#### TEXT SEGMENT
————————

Side note to Ribbon Lady: It is considerate and kind when people notice you only have one item and offer to let you go in front of them. It is rude, inconsiderate, and selfish for you to ASK anyone to do that for you. So yeah, if you wonder why I hate the holidays, it’s stuff like that.

Wednesday, December 6, 2006

success


here is the new top-down shade. as you can see, it does the job perfectly. now i can enjoy beautiful sunlight AND my privacy at the same time. i can hardly wait for the other one to arrive, but it won't ship until 12/15. in the meantime, i am really going to admire this one.

:-)

Tuesday, December 5, 2006

I'm not here for your entertainment...

…and other lyrics from the “Euro Music World” station I’ve been listening to:

 

I'm not here for your entertainment...

…quit spilling your drinks on me.

Keep your drink; just give me the money,

It’s just U and UR hand tonight.

 

Heh. This is actually Pink, in case you want to download the song for yourself.

 

Monday, December 4, 2006

What I'm Reading

I finished a book last night, Every Contact Leaves A Trace. It’s a compilation/synopsis of LOTS of interviews with people involved in police work, forensics, and the trial process. The author conducted all these interviews and then organized her quotes into sections such as “Crime Scene Processing,” “DNA,” and “Criminal Trials”. Very interesting stuff. Here, I’ve provided my 2 favorite quotes from the book.

 

The first is from a Prosecutor: “We see homicide, every day…I just can’t get over it…It happens so frequently that – phew! Am I normal, or what? You know, I’m fifty-two years of age. I’ve spent fifty-two years’ worth of weekends in my life. And at the end of every weekend, I come back to work on Monday without having committed a homicide over the weekend. Now why can’t other people do that?” Heh.

————————

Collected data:
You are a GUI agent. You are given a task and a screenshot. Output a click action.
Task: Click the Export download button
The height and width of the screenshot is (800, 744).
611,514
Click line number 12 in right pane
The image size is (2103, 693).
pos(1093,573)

————————

#### EXERCISE TASKS
1. According to the blog excerpt, when will the second top-down shade ship?
2. Write what comes next in the blog excerpt, starting after its final line.
The collected data are separate material from the blog excerpt.

#### RESULTS OF THE EXERCISE
1. It won't ship until 12/15.

2.
And this, from a Crime Scene Processor, regarding pets: “We get a lot of calls where the person is murdered at home, but is not found for a period of time. And so the animals have already started to take the body apart because they haven’t been fed in that period [Stella!!]…I tell you – dogs are more loyal than cats…Cats will wait only a certain period of time and they’ll start chewing on you [STELLA!!]. Dogs will wait a day or two before they just can’t take the starving anymore. So, keep that in mind when choosing a pet. You know how a cat just stares at you, maybe at the top of the TV, from across the room? That’s because they’re watching to see if you’re gonna stop breathing.” Again, heh. I love cop humour!!

Friday, December 1, 2006

twoFer Friday

The presence of two posts in one day indicates my total lack of interest in doing anything remotely productive. Don’t worry – I’ll pay for that next week, to be sure.

 

You know when you go to someone’s house and you see an interesting figurine, or wall hanging, or other piece of…art? And you wonder to yourself, “Where does one even buy such a thing? Certainly not in the stores I frequent!” Well, kids, I have found out where one buys such a thing, and it is here. Just call this place a little slice of heaven.